====== Data extracts

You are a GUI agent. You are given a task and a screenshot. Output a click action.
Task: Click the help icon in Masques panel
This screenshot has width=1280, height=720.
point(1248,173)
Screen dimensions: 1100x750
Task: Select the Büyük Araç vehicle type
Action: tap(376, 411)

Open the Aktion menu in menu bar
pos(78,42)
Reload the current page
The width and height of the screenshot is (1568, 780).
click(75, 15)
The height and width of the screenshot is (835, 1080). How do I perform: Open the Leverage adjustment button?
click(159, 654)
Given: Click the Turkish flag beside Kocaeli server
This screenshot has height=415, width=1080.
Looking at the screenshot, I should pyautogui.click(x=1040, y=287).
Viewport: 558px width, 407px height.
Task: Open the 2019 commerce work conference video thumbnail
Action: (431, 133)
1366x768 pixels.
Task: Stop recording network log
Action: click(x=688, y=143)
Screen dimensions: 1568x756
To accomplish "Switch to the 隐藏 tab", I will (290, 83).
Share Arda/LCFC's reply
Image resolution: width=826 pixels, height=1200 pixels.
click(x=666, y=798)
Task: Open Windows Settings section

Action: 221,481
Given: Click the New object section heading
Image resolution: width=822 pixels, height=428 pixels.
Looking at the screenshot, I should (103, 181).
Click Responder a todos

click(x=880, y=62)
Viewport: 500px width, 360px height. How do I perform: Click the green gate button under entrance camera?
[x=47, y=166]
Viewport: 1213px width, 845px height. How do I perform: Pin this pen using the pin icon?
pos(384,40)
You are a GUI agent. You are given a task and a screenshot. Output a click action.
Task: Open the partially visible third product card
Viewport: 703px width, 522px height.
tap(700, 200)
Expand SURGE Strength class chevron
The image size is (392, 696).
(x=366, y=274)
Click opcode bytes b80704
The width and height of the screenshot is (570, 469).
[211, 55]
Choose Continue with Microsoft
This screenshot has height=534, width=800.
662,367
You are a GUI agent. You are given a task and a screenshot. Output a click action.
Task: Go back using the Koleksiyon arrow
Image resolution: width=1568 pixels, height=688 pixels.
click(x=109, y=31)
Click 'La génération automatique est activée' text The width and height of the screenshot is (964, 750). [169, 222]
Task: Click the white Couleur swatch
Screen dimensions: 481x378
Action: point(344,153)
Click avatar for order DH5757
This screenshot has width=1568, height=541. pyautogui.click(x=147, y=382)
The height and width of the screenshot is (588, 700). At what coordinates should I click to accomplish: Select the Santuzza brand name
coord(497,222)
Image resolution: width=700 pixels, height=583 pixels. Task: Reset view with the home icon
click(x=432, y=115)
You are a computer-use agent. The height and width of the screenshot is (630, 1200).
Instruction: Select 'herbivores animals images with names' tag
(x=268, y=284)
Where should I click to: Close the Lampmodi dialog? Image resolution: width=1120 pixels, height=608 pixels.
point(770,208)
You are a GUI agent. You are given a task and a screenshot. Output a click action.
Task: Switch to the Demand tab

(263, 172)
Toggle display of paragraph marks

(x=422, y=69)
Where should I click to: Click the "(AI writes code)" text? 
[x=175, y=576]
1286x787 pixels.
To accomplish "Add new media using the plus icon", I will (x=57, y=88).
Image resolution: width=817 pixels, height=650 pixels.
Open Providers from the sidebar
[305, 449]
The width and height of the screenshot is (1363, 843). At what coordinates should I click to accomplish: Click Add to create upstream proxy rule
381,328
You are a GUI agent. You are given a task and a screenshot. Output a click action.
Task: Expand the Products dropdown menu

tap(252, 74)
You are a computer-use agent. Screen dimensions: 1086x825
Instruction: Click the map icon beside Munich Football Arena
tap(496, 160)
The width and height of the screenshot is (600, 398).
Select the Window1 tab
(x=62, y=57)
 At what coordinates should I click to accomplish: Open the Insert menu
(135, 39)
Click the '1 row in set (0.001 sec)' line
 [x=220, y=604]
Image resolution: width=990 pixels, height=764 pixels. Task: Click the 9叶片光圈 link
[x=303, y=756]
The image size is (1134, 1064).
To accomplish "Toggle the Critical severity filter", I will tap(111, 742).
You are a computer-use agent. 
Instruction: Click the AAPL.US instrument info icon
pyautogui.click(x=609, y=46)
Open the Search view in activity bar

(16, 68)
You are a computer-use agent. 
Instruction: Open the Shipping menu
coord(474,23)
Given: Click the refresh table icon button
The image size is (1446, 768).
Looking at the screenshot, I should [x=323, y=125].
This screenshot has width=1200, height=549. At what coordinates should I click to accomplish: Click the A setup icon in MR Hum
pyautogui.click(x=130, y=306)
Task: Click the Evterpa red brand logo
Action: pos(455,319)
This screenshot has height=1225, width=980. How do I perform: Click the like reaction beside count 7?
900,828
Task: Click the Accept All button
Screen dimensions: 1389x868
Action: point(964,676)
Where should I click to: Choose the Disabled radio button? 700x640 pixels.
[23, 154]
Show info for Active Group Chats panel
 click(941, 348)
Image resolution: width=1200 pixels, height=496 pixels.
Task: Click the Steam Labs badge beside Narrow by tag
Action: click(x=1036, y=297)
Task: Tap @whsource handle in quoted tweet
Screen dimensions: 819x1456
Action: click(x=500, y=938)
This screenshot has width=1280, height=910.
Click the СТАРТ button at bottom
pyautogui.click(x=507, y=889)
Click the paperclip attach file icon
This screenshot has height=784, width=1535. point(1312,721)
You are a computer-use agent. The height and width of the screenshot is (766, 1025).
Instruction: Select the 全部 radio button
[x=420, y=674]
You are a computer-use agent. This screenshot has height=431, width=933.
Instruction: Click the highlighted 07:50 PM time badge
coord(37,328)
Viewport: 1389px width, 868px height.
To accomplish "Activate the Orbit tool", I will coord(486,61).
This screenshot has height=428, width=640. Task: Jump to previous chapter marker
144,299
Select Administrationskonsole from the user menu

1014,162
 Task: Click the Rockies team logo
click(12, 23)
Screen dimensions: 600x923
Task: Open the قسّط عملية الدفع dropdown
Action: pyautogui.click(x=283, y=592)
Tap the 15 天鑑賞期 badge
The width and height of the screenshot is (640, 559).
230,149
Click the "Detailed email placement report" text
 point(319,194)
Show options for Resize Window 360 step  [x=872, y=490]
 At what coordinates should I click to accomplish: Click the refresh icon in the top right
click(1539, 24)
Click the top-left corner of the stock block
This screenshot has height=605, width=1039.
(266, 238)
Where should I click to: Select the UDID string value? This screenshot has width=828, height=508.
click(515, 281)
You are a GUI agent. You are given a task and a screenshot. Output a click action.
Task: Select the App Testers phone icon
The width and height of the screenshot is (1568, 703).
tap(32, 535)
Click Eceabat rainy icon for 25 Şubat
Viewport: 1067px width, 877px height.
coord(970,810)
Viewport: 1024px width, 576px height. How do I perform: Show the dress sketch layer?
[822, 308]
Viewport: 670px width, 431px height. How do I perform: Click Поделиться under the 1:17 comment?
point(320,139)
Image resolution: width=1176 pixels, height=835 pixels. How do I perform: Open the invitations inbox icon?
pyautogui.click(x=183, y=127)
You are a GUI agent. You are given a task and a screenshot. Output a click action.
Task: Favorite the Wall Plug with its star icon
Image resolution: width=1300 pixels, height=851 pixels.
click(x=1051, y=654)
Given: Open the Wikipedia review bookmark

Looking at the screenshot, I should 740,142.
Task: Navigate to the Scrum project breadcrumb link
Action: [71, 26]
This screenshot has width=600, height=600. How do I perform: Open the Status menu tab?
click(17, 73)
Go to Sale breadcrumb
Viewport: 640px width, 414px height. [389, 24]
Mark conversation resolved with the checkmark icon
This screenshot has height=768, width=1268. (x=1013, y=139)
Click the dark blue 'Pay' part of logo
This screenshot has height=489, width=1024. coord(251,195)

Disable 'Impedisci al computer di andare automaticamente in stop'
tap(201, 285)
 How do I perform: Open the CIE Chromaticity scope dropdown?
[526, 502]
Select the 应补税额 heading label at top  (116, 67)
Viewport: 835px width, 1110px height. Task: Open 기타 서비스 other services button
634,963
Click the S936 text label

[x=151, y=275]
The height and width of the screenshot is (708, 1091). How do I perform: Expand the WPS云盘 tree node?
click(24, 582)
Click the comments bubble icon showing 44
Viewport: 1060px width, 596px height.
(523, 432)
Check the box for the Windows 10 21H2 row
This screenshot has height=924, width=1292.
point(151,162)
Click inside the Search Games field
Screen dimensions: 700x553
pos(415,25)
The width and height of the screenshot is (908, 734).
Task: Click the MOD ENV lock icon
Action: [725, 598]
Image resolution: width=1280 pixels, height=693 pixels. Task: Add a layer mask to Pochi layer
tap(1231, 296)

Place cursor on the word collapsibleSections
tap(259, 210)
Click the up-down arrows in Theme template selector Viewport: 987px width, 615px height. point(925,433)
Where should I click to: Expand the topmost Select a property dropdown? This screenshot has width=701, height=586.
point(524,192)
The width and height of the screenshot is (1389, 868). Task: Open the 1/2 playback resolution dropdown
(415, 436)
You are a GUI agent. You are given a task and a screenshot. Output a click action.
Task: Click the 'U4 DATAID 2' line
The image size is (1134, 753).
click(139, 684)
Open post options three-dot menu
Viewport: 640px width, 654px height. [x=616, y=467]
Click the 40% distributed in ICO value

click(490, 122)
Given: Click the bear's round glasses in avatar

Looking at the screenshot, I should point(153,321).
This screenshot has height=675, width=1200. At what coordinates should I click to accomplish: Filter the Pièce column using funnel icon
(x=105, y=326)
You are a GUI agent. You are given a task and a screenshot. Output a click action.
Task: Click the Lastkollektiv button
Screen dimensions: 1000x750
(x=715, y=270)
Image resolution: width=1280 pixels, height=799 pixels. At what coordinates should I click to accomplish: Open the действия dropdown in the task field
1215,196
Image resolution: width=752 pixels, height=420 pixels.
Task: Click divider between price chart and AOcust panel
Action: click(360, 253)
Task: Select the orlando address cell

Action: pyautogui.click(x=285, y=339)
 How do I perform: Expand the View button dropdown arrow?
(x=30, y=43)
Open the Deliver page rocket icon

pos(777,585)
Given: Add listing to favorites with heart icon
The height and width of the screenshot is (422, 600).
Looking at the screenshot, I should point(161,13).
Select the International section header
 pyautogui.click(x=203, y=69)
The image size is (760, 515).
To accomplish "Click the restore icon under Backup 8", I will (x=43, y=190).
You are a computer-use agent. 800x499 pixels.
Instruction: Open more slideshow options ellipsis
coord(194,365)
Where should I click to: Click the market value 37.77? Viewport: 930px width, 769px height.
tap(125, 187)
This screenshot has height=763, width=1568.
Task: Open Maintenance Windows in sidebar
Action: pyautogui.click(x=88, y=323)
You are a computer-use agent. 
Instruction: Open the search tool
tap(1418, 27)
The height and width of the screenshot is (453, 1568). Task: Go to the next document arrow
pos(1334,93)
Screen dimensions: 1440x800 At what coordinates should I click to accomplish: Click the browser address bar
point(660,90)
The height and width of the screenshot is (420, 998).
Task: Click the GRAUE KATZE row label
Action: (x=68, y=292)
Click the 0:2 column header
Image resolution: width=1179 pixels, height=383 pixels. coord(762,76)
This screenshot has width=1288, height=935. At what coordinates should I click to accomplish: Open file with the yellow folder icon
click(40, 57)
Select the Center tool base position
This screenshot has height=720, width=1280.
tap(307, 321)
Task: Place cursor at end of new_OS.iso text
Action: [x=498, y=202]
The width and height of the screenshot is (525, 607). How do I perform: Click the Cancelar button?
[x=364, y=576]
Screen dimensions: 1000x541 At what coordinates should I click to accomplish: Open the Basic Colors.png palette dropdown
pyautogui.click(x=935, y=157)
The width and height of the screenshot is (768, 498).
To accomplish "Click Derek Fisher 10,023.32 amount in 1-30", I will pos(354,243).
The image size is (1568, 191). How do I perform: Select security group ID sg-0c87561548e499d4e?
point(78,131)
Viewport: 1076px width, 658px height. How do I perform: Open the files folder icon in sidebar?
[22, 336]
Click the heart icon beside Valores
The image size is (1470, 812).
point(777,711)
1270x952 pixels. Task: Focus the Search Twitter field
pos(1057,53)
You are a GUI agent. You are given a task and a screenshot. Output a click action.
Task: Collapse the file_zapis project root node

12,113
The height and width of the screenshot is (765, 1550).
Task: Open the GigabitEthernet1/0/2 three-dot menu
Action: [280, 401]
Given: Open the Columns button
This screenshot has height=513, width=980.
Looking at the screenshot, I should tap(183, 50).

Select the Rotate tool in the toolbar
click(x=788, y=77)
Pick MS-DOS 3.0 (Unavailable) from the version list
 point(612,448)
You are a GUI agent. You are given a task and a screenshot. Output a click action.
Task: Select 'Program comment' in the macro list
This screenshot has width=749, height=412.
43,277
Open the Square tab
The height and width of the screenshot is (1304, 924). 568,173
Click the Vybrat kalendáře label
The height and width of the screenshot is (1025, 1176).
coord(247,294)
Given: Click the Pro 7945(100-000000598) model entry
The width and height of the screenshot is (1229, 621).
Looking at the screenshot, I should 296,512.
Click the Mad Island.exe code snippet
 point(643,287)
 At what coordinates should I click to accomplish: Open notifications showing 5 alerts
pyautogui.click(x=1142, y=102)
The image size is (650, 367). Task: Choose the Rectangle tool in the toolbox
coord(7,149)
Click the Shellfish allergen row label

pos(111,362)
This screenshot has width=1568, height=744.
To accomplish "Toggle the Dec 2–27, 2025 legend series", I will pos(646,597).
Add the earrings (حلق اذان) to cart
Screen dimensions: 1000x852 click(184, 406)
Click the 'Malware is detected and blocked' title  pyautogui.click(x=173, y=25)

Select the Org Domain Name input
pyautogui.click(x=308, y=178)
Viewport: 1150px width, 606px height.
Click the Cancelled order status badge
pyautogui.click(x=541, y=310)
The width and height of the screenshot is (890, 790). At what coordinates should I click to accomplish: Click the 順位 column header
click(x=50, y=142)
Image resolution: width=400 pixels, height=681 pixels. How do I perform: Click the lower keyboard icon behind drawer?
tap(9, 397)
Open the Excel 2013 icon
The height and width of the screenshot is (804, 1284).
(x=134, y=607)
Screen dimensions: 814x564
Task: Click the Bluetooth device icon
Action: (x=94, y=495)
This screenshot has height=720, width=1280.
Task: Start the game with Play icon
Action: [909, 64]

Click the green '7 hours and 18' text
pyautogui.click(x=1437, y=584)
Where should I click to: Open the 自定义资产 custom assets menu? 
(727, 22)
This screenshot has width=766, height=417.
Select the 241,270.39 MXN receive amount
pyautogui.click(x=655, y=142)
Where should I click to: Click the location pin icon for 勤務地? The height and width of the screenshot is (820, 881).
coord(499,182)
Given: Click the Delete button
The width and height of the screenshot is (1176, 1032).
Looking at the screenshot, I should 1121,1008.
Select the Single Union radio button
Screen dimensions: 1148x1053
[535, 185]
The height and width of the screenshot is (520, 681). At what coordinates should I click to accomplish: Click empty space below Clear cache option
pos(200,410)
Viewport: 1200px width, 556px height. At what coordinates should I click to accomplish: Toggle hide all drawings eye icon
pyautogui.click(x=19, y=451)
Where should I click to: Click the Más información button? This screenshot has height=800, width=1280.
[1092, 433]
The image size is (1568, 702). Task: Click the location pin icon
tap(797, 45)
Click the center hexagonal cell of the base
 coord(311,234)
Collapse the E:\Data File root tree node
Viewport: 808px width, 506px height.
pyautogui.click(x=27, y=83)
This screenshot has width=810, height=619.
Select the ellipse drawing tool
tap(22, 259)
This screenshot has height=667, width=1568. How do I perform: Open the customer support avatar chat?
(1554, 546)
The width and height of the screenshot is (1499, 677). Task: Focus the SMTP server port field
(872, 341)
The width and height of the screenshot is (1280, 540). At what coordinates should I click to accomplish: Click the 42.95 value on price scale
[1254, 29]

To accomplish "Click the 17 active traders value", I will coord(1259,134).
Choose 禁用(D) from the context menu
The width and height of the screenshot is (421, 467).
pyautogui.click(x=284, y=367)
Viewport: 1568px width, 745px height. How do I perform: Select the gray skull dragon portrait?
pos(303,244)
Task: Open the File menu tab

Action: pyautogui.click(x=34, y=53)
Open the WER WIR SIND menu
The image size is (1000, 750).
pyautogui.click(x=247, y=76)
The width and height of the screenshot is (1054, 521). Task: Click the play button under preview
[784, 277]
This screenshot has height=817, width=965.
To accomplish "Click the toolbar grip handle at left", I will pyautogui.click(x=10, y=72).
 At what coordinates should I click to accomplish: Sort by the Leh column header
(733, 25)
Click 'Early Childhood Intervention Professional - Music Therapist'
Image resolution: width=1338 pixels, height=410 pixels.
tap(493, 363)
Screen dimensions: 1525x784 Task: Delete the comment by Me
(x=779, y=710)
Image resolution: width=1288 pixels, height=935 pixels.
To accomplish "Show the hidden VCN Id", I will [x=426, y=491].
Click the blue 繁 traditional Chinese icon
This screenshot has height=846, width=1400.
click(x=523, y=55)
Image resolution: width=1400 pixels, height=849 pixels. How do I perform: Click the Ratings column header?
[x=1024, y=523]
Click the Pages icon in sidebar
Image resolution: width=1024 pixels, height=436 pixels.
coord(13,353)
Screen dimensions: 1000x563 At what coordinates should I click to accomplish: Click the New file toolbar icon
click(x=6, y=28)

============

• Work to complete: Go through the data above from its first line and copy each line exactly, stopping once the line with "Given: Click the New object section heading" has been copied.

• The completed task:
You are a GUI agent. You are given a task and a screenshot. Output a click action.
Task: Click the help icon in Masques panel
This screenshot has width=1280, height=720.
point(1248,173)
Screen dimensions: 1100x750
Task: Select the Büyük Araç vehicle type
Action: tap(376, 411)

Open the Aktion menu in menu bar
pos(78,42)
Reload the current page
The width and height of the screenshot is (1568, 780).
click(75, 15)
The height and width of the screenshot is (835, 1080). How do I perform: Open the Leverage adjustment button?
click(159, 654)
Given: Click the Turkish flag beside Kocaeli server
This screenshot has height=415, width=1080.
Looking at the screenshot, I should pyautogui.click(x=1040, y=287).
Viewport: 558px width, 407px height.
Task: Open the 2019 commerce work conference video thumbnail
Action: (431, 133)
1366x768 pixels.
Task: Stop recording network log
Action: click(x=688, y=143)
Screen dimensions: 1568x756
To accomplish "Switch to the 隐藏 tab", I will (290, 83).
Share Arda/LCFC's reply
Image resolution: width=826 pixels, height=1200 pixels.
click(x=666, y=798)
Task: Open Windows Settings section

Action: 221,481
Given: Click the New object section heading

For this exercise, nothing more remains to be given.